記事・インタビュー

2021.04.23

小児神経科指導医として、アメリカで勤務するまでの軌跡①

▲2018年 テネシー大学 ルボーナー小児病院「小児神経科に関わるスタッフ陣」

現在、アメリカのミシガン小児病院(Children’s Hospital of Michigan)で、小児神経科指導医として勤務されている桑原功光先生。どのような少年時代を過ごして医師を目指すことになり、海外で働くまでに至ったのか。その軌跡について語っていただきました。

<お話を伺った先生>

桑原 功光(くわばら のりみつ)先生
ミシガン小児病院
小児神経科指導医

Q:どんな少年時代でしたか。

私は、北海道砂川市で生まれ育ちました。砂川市は旭川市と札幌市のちょうど中間に位置しており、炭鉱業が盛んだった昔は交通の要所として栄えましたが、今は高齢化と人口減少が進む田舎町です。

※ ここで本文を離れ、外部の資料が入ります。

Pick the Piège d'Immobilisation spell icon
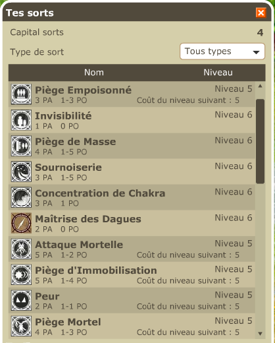 [x=21, y=274]
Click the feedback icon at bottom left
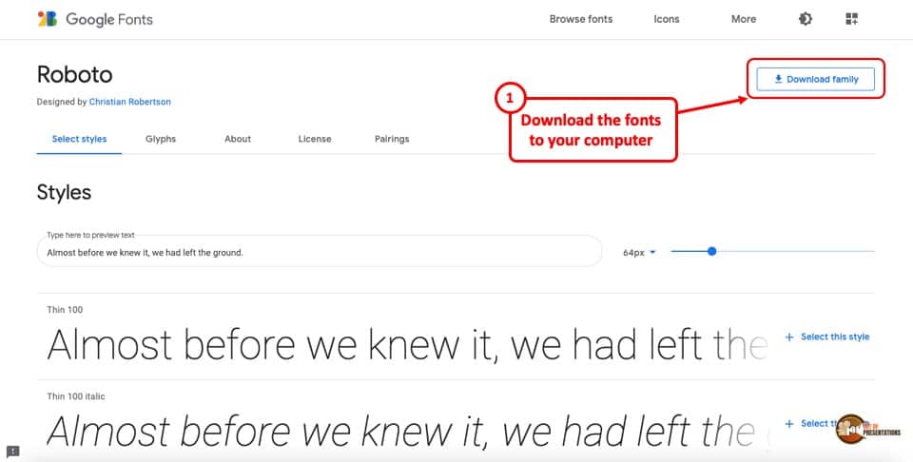Screen dimensions: 913x462 (x=12, y=451)
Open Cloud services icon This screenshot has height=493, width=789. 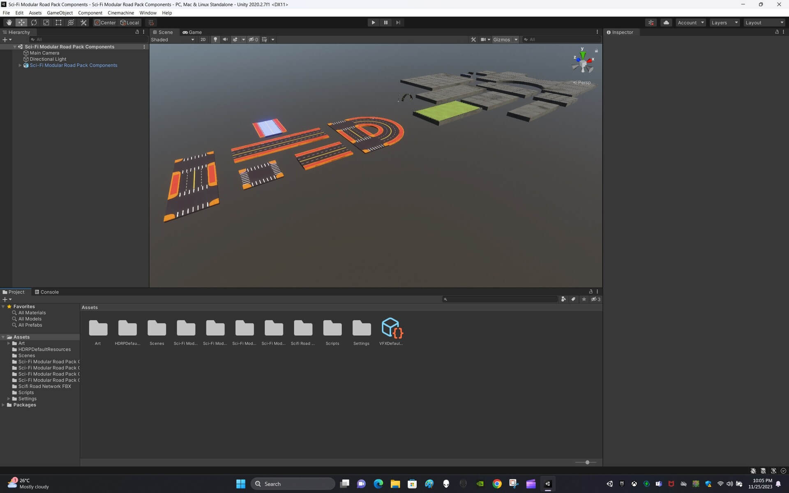coord(666,23)
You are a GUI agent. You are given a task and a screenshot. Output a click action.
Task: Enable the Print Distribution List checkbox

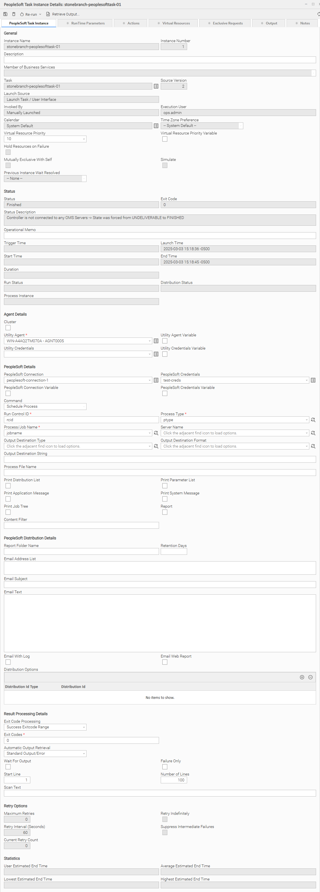click(x=8, y=485)
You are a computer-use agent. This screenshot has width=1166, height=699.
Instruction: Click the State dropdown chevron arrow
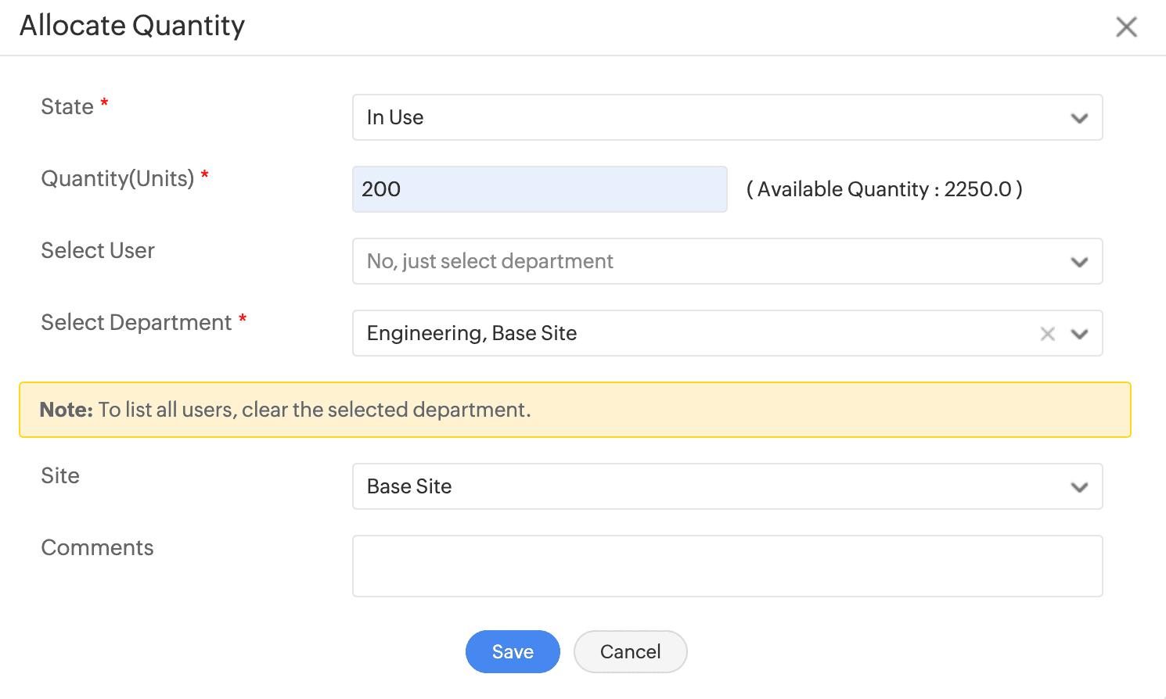pos(1079,118)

最近ではNHKプロフェッショナルでも取り上げられた「一万円選書」で全国に知られた「いわた書店」のある市として知られています。車の整備士で子煩悩な父、助産師で勝気な母、私には全くないファッションや料理の才能を兼ね備えた年子の弟という4人家族で育ちました。

▲出生時写真 「旧砂川市立病院前で母と」

小中学生時代は、どちらかというと物静かで、本や漫画ばかり読んでいる少年だったと思います。小学校時代、周囲の友人の多くがコロコロコミックに夢中になるのと対照的に、私の愛読書は「コミックボンボン」。80年代に小学生男子の間で大ブームとなったガンプラ、ファミコン、ラジコンの人気を牽引した月刊雑誌で、その看板漫画であった「プラモ狂四郎」「ファミコン風雲児」「ファミ拳リュウ」「ラジコンキッド」などを毎月楽しみにしていた小学生でした。

小中学校時代の成績は学年で常に上位でしたが、中学三年から柔道にのめり込んだこともあり、隣町の滝川高校に進学してから成績はガタ落ちでした。

高校一年生だった時か、授業を全く聞いておらず、いくつかの科の期末試験を白紙で提出したところ、校長室に呼び出されて「君は留年という言葉を聞いたことがあるか」と叱責されて、初めて事の重大さに気づきました。でも不思議と、父と母に「勉強しなさい」と言われた記憶がありません。きっと、やらなくてはいけない時には、きちんと机に向かう子だったのでしょう。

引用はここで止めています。